Obligations on developers and deployers

Under the new regime, developers of covered ADMT must “provide deployers with documentation covering intended uses, training data categories, known limitations, and instructions for human review; notify deployers of material updates within a reasonable time; and retain compliance records for three years,” according to Nixon Peabody.

Deployers must give a “clear and conspicuous pre-use notice that ADMT is being used” and, after an adverse outcome, must provide “within 30 days a plain-language explanation” of the system’s role in the decision, Nixon Peabody reported. Clark Hill summarized the parallel consumer rights as the ability to “Access personal data used by the system,” “Correct inaccurate personal data,” “Request meaningful human review,” and “Seek reconsideration of adverse decisions influenced by ADMT.”

Enforcement

Enforcement rests “exclusively with the Colorado Attorney General under the Consumer Protection Act; there is no private right of action,” per Nixon Peabody. Consumer Finance Monitor noted that mandatory Attorney General rulemaking must be completed “by January 1, 2027,” and that a “60-day right-to-cure provision allows developers and deployers to remedy violations” until that provision expires January 1, 2030.

Reactions

Governor Polis described the signing as a deregulatory win. “I’m so excited to lower the cost of doing business in Colorado, streamlining regulation,” Polis said, according to CBS Colorado. Rodriguez, who carried the original 2024 statute, told CBS Colorado that the earlier law “was pretty aggressive. I was maybe a little bit ahead of my time.”

In the floor debate before passage, Rodriguez framed the outcome as a compromise. “Everybody lost and everybody won. We still have consumer protections. It’s not as much as I would have liked,” he said, as The Colorado Sun reported. Representative Bacon described it as incremental: “That (further conversation) has to come. But today we are ensuring that users of this technology are transparent and that people have the opportunity to correct their information. This is not a leap. But this is a hop. And it’s in the right direction,” as quoted by The Sum and Substance.

Industry stakeholders called the new framework more workable. Kim Brown Wilmsen of the Colorado Technology Association told The Sum and Substance: “It’s more workable than 205. It better reflects the difference between developers and deployers.”

Labor and consumer-advocacy voices were more divided. Kjersten Forseth of the Colorado AFL-CIO told The Colorado Sun: “This bill is a good first step to protect the interests of everyday Coloradans from some of the negative consequences of AI.” Dennis Dougherty, also of the Colorado AFL-CIO, was sharper, telling The Sum and Substance: “This may be the best we can do right now. But make no mistake that this is not something that protects Colorado workers properly from harms.” Representative Javier Mabrey, who voted against the bill, told The Colorado Sun that “These black boxes are deciding who gets hired, who gets housing, who gets to go to their dream school,” and signaled in remarks reported by The Sum and Substance that “We will be back next year, and we will do more to meet the moment.”

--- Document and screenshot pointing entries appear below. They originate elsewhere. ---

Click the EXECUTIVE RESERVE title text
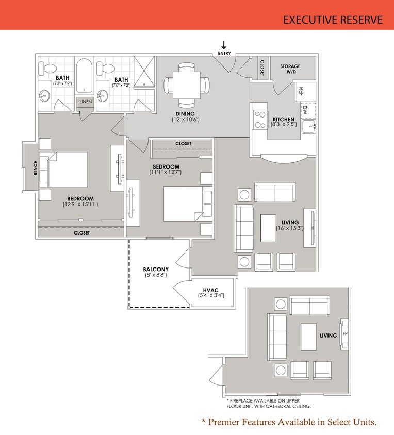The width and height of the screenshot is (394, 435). coord(333,20)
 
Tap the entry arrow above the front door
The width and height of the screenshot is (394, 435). coord(224,45)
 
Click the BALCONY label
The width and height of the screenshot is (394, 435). coord(155,269)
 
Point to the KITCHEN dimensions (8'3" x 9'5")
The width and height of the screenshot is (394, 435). coord(284,124)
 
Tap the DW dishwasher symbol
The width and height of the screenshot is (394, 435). coord(305,110)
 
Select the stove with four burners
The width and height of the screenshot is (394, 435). coord(259,120)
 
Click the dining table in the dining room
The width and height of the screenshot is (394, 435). coord(186,83)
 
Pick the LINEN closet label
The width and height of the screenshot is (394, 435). coord(86,102)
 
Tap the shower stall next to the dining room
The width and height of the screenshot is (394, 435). coord(144,71)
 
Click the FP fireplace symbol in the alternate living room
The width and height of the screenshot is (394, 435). coord(345,333)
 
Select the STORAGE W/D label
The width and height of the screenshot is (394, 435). coord(290,70)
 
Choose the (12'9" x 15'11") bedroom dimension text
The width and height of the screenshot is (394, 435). coord(80,205)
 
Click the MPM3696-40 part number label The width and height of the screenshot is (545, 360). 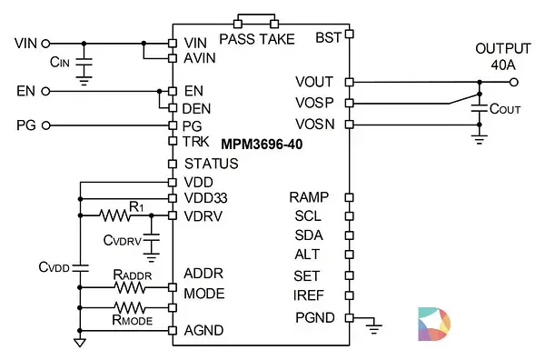[x=262, y=145]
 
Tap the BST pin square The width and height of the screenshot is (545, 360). [x=350, y=34]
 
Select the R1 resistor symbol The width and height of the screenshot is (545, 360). [x=114, y=215]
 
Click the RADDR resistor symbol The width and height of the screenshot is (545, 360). [x=130, y=287]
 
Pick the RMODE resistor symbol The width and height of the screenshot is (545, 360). [x=130, y=308]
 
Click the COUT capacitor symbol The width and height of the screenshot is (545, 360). [x=480, y=108]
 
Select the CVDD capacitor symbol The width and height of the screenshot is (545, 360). [x=80, y=268]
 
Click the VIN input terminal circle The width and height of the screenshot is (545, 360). [x=45, y=44]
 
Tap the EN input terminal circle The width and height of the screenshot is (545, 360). [x=45, y=92]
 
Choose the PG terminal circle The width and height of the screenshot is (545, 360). [x=46, y=125]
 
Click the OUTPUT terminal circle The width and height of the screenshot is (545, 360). [x=514, y=82]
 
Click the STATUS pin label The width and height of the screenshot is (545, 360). [x=212, y=164]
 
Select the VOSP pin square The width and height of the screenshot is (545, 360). [x=350, y=103]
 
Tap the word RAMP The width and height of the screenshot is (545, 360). [x=309, y=197]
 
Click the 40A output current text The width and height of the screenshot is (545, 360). [x=502, y=65]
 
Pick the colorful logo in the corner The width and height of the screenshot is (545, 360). [x=434, y=324]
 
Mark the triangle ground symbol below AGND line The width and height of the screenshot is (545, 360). [x=80, y=343]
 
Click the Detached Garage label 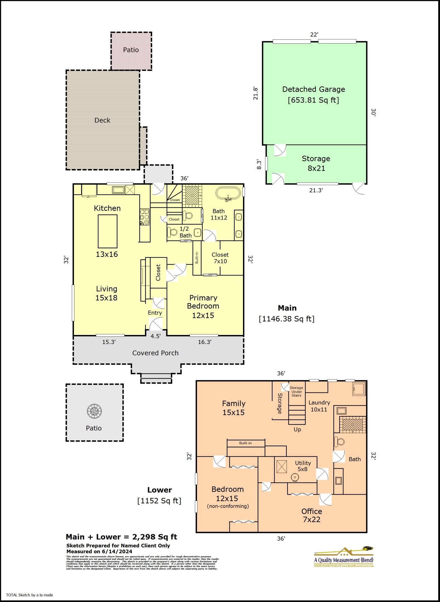(x=313, y=89)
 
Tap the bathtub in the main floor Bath (x=228, y=194)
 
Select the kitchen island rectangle (x=107, y=231)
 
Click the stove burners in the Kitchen (x=144, y=217)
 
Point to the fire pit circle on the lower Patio (x=94, y=411)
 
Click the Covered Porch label (x=155, y=353)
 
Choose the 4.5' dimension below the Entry (x=155, y=336)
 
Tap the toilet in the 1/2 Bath (x=173, y=232)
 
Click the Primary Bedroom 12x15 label (x=203, y=306)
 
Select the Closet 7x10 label (x=220, y=258)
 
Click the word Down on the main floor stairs (x=175, y=200)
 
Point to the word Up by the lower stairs (x=297, y=430)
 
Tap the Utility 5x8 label (x=303, y=466)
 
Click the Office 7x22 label (x=312, y=515)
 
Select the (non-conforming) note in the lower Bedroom (x=228, y=506)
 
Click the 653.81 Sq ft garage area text (x=313, y=100)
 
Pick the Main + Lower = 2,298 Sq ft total (x=121, y=537)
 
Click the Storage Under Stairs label (x=297, y=392)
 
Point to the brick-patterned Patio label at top (x=131, y=50)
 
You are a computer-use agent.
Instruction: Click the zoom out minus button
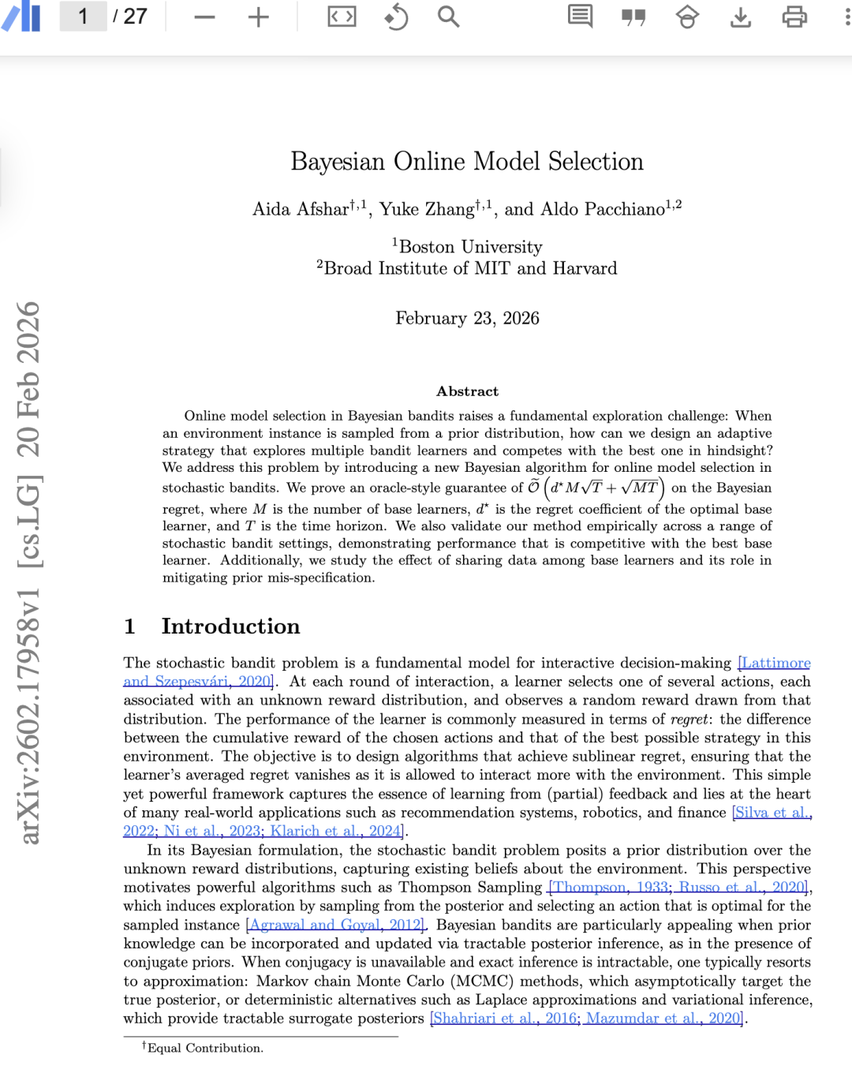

Senate Minority Leader Cleave Simpson, whose caucus largely supported the bill, told CBS Colorado: “I really look forward to building on it and trying to figure out the right space for the right amount of regulation to keep people safe, but to have businesses prosper and thrive.”

What We Don’t Know

The full operational picture depends on rulemaking that the Attorney General has not yet released. Consumer Finance Monitor reported that AG rulemaking is mandatory and must be completed by the January 1, 2027 effective date, but key definitions, including the precise threshold for when an ADMT output “materially influences” a consequential decision, will be shaped by those rules rather than the statute itself.

It is also unclear how Colorado’s revised law will fare against ongoing federal preemption pressure. The Machine Herald previously reported that Colorado’s attorney general had pledged to challenge federal moves to preempt state AI regulation; whether the disclosure-only regime in SB 26-189 changes that calculus, given its narrower scope, has not been publicly addressed by the AG’s office.